La direction a également recours aux intérimaires en missions longues pour maintenir les blocs en fonctionnement : « L'AP-HP embauche des intérimaires pour remplacer les grévistes. Ils tournent principalement avec des intérimaires », explique Grégory. Une politique pour briser la grève qui permet à la direction de limiter l'impact visible du mouvement, les intérimaires ne pouvant pas participer à la grève.
Il faut visibiliser et soutenir la grève
Les soignantes insistent sur le fait que leur combat dépasse largement leurs revendications sectorielles, alors que tout le monde passe un jour par l'hôpital. « On veut que la population soit au courant. C'est quand même la prise en charge des enfants », explique Grégory.
Face à la direction de l'AP-HP et au Ministère de la Santé, il est fondamental de visibiliser et soutenir la grève, à l'heure où les médias se refusent à relayer le mouvement.
Malgré les retenues sur salaire, les assignations et l'usure d'un conflit qui dure, les équipes s'organisent collectivement pour poursuivre la mobilisation et réfléchissent à la mise en place d'une caisse de grève. « Nous, on ne lâchera pas », assure Marie.
La mobilisation des IBODE de Necker intervient au moment où la canicule remet une nouvelle fois en lumière l'état d'un système de santé exsangue : hôpitaux saturés, appels au SAMU qui explosent, locaux non climatisés, pénurie de personnels… Après des années de casse austéritaire, aggravée sous Macron, c'est l'ensemble du service public de santé qui se trouve fragilisé.

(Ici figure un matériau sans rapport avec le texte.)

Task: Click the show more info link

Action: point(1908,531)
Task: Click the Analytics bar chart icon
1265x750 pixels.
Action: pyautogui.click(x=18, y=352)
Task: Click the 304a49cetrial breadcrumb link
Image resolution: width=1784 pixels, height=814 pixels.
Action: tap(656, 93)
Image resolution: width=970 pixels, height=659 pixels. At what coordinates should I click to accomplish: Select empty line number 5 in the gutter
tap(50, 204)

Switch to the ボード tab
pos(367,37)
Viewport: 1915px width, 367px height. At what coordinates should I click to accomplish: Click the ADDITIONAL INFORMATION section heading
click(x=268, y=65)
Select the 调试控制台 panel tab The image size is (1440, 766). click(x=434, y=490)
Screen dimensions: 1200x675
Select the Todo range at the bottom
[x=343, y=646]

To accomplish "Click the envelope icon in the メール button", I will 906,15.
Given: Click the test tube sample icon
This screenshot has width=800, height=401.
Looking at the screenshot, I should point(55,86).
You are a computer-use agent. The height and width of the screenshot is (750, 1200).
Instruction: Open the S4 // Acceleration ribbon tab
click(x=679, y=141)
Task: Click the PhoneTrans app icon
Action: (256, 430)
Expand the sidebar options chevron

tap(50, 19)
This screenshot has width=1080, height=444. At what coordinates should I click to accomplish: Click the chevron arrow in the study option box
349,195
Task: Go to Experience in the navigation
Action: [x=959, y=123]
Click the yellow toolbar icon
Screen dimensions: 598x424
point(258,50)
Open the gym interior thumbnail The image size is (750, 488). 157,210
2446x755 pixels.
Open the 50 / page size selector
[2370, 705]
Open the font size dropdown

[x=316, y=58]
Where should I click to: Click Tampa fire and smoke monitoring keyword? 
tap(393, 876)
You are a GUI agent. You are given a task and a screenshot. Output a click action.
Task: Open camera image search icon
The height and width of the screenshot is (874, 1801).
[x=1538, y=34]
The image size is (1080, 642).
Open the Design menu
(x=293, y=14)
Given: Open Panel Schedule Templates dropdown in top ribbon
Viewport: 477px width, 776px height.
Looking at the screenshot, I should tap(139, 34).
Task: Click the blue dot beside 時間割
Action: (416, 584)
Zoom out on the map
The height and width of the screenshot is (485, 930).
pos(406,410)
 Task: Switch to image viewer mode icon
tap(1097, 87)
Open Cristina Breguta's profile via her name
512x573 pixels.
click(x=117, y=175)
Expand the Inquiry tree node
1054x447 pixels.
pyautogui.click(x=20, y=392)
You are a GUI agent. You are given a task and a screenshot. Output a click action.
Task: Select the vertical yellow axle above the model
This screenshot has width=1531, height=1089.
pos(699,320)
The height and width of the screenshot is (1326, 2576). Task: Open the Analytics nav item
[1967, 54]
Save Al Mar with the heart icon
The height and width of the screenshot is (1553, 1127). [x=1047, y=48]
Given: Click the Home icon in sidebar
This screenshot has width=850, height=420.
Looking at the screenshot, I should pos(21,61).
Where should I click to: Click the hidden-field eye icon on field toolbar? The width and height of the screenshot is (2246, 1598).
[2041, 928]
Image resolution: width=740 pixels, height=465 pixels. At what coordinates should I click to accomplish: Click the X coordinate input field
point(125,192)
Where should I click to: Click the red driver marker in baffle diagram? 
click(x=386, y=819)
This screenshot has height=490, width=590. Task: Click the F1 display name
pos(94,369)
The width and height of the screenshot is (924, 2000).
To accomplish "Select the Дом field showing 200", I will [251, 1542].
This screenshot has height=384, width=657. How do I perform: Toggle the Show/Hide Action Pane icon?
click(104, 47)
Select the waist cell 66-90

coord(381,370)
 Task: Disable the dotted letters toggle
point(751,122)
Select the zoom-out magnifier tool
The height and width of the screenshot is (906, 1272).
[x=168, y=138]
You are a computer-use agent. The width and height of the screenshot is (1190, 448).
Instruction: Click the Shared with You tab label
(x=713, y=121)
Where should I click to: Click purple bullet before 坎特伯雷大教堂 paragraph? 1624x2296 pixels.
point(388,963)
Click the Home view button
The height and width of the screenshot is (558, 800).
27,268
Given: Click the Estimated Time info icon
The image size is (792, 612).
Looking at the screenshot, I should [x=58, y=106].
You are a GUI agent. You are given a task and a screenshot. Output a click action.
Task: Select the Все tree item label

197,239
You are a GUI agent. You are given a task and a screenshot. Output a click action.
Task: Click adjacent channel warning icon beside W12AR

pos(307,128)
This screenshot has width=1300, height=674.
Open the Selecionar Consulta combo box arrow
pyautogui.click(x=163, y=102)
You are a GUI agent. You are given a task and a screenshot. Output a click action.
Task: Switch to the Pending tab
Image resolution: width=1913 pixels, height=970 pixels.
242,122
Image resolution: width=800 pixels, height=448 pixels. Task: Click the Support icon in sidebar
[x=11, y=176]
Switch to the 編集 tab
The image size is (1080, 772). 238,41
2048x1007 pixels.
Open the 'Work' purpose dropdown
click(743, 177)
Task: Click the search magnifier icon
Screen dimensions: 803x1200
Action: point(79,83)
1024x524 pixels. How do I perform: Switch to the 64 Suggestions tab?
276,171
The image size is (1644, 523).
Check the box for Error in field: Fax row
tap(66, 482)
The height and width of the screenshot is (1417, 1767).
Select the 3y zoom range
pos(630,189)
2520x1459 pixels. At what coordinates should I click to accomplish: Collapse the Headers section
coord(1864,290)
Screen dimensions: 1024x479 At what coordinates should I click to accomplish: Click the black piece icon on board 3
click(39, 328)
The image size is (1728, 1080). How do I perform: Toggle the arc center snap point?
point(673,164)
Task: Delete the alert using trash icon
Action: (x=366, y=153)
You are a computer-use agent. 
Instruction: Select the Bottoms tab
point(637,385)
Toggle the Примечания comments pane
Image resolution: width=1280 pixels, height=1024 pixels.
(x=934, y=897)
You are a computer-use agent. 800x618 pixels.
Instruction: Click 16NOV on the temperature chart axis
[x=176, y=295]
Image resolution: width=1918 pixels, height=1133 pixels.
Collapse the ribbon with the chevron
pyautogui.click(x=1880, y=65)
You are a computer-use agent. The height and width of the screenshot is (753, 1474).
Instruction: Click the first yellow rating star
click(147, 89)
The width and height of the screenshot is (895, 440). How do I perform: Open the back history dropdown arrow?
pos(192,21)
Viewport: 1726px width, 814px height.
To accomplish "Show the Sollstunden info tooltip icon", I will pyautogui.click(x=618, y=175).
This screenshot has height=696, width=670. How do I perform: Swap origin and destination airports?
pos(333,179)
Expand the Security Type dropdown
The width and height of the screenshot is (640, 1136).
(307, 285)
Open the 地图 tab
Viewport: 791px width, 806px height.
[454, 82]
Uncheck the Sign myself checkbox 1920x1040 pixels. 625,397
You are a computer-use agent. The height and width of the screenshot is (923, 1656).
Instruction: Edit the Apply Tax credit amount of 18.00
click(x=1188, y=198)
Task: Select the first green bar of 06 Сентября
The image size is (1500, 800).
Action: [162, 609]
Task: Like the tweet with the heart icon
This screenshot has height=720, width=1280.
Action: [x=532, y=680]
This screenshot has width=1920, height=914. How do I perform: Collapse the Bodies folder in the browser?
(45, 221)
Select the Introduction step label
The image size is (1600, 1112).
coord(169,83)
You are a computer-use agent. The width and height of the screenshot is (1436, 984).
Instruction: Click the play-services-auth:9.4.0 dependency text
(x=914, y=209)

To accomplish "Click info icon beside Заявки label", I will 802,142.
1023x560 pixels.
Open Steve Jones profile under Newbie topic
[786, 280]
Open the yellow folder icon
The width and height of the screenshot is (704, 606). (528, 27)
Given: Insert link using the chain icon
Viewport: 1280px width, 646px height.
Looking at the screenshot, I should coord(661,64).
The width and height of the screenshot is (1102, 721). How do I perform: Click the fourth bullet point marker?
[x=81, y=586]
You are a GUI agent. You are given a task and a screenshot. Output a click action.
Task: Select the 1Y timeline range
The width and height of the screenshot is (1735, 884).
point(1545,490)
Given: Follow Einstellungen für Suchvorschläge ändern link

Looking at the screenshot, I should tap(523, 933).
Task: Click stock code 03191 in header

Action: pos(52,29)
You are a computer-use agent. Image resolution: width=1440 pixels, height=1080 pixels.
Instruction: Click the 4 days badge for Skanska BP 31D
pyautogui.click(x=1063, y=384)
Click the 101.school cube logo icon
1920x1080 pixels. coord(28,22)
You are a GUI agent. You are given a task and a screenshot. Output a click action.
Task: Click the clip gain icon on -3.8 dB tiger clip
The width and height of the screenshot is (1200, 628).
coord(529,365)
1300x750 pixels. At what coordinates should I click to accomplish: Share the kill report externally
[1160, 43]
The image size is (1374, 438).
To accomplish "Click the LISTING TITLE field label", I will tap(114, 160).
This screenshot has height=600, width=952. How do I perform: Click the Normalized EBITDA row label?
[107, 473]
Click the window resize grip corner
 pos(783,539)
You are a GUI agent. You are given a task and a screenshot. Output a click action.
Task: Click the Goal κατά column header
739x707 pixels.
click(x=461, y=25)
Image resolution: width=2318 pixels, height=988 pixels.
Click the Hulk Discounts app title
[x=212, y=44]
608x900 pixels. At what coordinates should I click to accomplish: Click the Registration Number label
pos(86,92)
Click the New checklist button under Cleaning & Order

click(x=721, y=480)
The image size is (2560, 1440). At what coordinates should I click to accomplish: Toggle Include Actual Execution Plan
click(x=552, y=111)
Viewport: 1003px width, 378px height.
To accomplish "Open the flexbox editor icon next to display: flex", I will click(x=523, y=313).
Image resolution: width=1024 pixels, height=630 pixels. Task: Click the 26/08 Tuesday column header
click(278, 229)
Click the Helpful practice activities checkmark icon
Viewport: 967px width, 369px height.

Face à cette situation, la mobilisation le rappelle : ce sont les soignants comme les usagers qui connaissent les besoins réels de l'hôpital. À l'heure où l'urgence sanitaire touche l'ensemble des travailleurs, de la jeunesse et des classes populaires, il n'y a rien à attendre du gouvernement : seule une réponse par en bas permettra d'imposer un programme d'urgence pour l'hôpital public : hausse massive et immédiate des moyens, embauche massive de soignants, réouverture de lits, investissements immédiats dans les infrastructures, notamment face aux épisodes de chaleur. Un tel plan qui ne pourra être obtenu que par les mobilisations des travailleurs et des usagers, financé grâce aux profits du patronat.